クラウドベースのアーカイビングを導入・運用する上で、サービスレベル管理は極めて重要な要素だ。クラウドアーカイビングベンダーの選定に当たって検討すべきサービスレベルについて解説する。
アーカイビングはコンピュータの歴史の初期には、データをテープに移し遠隔施設で長期間保存することを意味した。だが、今ではその手法は大きく変わってきている。電子メールメッセージの自動アーカイビングのような簡単なものから、オフサイト保管施設での物理的なテープの搬入、搬出を伴う従来型の厄介なものまで、多種多様なアーカイビングオプションが利用できるようになっている。
中でもクラウドアーカイビングは、特に魅力的なオプションだ。オンサイトのアーカイビングインフラを構築する場合と比べてわずかなコストで、アクセス性とデータ保存機能を享受できるからだ。本稿では、コストパフォーマンス、クラウドアーカイビングのメリット/デメリット、サービスレベル、アクセス性、ディザスタリカバリのオプション、コンプライアンスなど、クラウドベースのアーカイビングを評価する際に検討すべき重要な要素について解説する。
「アーカイブ」という言葉は、データを非常に長期にわたって保存することを示すが、保存期間は業種によって異なる。例えば、ほとんどの財務データは7年間保存する必要があるが、新薬研究データは20年間の保存が必要なことがあり、一部の医療記録や原子力関連の記録は50年間保存しなければならない。一般的に、HDDや(アイドル時に回転が停止する)スピンダウンディスクにデータを10年間以上保持すると、非常に高額なコストが掛かる。また、今から10年後にどのようなアーカイビング技術が利用できるかを予測するのは困難だ。そこで本稿では、クラウドアーカイビングにおける「長期」は、1~7年を指すものとする。

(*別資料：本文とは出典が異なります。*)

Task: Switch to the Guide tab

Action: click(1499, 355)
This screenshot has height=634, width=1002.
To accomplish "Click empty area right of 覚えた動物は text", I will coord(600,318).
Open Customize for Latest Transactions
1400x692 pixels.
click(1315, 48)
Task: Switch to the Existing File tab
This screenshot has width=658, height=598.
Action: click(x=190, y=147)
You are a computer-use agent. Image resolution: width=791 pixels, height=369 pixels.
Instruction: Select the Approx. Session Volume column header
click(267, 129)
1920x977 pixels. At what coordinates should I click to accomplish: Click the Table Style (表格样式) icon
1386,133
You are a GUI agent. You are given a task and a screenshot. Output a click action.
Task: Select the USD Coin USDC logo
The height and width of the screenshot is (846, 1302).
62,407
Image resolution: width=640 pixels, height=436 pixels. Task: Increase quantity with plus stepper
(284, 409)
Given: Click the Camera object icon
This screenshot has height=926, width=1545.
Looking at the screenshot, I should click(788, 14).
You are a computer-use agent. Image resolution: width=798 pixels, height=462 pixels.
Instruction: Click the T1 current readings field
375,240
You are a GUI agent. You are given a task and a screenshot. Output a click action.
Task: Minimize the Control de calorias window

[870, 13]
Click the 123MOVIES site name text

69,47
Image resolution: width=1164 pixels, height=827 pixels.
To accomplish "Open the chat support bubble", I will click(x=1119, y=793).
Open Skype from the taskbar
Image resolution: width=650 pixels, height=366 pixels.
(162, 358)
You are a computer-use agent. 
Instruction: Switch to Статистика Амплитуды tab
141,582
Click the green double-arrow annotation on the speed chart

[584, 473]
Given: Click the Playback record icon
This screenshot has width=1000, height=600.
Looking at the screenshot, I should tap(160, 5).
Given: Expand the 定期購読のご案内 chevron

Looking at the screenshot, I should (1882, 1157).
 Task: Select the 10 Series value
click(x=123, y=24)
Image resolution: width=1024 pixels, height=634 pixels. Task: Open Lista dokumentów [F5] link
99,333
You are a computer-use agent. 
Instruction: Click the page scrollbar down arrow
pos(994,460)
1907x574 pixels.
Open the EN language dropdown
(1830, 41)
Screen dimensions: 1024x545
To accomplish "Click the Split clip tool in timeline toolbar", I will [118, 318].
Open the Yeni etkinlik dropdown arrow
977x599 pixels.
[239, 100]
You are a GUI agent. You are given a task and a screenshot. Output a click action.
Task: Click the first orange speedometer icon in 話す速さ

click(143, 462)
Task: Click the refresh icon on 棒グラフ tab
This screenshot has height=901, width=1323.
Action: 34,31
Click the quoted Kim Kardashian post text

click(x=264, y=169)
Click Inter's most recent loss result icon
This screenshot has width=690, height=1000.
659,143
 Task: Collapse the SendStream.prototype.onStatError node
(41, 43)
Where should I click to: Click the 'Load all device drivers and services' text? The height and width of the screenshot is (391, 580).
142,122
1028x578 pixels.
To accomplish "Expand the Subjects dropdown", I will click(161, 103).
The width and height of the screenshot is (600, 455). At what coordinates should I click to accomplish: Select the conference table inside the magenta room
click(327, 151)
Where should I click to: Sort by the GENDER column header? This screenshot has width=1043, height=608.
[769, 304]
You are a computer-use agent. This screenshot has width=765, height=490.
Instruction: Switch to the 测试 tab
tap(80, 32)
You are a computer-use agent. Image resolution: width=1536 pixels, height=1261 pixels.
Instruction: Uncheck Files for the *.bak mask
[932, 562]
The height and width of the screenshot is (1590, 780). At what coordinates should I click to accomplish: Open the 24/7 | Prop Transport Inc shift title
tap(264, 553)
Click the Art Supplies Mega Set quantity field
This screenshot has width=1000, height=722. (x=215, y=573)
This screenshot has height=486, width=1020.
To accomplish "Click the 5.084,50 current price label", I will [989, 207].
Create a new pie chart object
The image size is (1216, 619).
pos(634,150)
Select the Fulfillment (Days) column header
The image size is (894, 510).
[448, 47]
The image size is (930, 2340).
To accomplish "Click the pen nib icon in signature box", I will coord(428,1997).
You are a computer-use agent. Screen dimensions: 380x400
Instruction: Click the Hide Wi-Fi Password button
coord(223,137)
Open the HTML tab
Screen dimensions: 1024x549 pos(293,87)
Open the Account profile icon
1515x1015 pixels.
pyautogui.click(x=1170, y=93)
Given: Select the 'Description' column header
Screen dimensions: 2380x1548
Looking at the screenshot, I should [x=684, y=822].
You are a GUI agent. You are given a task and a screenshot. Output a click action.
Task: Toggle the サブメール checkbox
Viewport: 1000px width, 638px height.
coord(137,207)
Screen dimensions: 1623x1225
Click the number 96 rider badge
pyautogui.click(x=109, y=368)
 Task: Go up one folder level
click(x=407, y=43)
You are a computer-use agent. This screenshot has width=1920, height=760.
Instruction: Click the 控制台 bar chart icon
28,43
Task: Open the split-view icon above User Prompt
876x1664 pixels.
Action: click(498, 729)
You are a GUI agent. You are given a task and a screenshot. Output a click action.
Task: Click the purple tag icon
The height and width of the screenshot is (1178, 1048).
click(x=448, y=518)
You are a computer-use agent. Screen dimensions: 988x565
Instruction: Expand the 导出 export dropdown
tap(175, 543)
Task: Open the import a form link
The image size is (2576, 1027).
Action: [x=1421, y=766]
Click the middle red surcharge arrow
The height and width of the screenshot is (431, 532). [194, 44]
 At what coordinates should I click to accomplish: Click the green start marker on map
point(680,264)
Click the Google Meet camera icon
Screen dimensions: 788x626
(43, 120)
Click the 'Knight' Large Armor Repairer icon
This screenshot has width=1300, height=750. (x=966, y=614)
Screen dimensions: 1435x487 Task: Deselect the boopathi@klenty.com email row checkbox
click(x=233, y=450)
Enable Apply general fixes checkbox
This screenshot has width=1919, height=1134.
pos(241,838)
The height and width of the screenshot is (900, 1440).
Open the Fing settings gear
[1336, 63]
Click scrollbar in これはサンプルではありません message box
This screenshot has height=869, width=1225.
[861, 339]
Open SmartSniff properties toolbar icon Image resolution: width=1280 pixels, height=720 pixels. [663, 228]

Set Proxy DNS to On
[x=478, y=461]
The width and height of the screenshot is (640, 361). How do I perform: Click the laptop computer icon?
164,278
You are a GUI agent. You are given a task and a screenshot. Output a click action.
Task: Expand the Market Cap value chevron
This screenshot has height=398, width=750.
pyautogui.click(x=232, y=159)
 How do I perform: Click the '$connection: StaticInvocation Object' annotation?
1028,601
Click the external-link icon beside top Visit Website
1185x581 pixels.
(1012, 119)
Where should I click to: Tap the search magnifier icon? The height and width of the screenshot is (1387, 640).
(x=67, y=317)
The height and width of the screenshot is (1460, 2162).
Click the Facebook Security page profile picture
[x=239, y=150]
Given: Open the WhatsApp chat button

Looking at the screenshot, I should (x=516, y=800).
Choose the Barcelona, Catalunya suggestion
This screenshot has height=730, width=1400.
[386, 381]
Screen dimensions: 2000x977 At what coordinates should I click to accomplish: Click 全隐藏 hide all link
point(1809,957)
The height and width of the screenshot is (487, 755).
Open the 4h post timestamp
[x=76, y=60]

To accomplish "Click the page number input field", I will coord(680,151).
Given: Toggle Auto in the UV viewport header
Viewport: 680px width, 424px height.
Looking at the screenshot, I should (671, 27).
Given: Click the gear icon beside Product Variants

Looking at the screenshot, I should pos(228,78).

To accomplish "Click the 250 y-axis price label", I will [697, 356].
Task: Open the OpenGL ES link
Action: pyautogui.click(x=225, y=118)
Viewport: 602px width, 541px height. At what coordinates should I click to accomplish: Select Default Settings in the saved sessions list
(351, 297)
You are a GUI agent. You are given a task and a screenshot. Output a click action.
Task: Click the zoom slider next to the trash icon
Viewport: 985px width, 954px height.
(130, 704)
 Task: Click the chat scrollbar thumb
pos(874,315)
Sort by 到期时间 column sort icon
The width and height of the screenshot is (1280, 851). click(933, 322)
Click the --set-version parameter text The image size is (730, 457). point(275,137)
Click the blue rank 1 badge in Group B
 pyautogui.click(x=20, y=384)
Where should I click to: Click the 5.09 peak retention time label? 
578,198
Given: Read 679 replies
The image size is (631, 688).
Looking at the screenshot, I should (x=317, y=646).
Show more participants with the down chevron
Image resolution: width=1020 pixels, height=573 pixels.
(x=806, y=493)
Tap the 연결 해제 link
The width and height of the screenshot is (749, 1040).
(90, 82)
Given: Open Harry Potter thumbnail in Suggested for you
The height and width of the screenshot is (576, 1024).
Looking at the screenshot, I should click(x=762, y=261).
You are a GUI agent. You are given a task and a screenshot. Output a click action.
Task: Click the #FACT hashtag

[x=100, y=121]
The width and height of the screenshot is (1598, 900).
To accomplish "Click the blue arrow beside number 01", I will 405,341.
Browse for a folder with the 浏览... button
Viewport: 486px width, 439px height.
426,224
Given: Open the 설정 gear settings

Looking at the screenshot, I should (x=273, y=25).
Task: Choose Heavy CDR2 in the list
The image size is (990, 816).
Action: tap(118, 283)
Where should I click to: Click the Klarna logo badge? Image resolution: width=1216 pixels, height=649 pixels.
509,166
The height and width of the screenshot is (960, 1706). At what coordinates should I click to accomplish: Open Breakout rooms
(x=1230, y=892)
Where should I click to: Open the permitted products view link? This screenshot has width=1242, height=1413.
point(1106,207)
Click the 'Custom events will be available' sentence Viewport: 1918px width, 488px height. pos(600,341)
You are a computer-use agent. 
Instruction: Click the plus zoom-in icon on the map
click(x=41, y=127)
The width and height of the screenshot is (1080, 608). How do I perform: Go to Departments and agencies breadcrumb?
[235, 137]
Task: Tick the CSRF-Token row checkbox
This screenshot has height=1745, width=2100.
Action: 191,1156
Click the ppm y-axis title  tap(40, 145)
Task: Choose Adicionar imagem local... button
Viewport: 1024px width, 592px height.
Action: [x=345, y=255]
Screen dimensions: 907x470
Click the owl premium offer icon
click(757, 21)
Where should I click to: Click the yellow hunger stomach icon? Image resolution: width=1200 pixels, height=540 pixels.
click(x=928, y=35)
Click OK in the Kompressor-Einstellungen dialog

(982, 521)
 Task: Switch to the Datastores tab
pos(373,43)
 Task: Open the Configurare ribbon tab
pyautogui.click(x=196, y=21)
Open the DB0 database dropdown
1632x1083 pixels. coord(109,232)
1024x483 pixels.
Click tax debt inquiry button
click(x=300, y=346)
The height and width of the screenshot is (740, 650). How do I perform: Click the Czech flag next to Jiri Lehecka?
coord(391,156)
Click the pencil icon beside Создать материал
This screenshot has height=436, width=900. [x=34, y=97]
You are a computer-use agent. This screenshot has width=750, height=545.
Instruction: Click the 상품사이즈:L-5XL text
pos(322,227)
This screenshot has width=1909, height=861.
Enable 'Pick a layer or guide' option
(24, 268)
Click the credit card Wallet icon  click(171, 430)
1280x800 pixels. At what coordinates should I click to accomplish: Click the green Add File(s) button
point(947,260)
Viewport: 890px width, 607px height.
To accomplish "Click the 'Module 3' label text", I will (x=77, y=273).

クラウドベースのアーカイビングは、コストとアクセス性の最適なバランスを実現できる可能性がある。テープは、データを長年保存するための断然安上がりな方法だったし、今もそうだ。1Tバイト程度の容量を持つ一般的なLTOテープは約35ドルで、オフサイト施設でのテープ保管コストは1本当たり月額25セント程度だ。一番安いクラウドディスクでも、このコストの安さには太刀打ちできない。その半面、テープの場合、アーカイブからデータを取り出そうとすると、通常、依頼した翌営業日にテープが手元に届き、それをマウントしてデータをリストアする時間もかかる。つまり、ユーザーは、必要な情報にアクセスするまでに、約1営業日待たなければならない。
これに対し、クラウドストレージの料金は、10Gバイト当たり月額10セント程度からの従量課金制だ。使用容量が数百Tバイトになると料金もかさむが、それでも大抵の場合、ストレージアレイを自前で調達し、中央データセンターに配備し、管理するよりも安上がりだ。また、テープからデータを取り出すのは1~数日がかりだが、クラウドベースのストレージ上のデータには数秒でアクセスできる。一部のアプリケーションでは、こうしたコストとパフォーマンスのバランスは理想的なものかもしれない。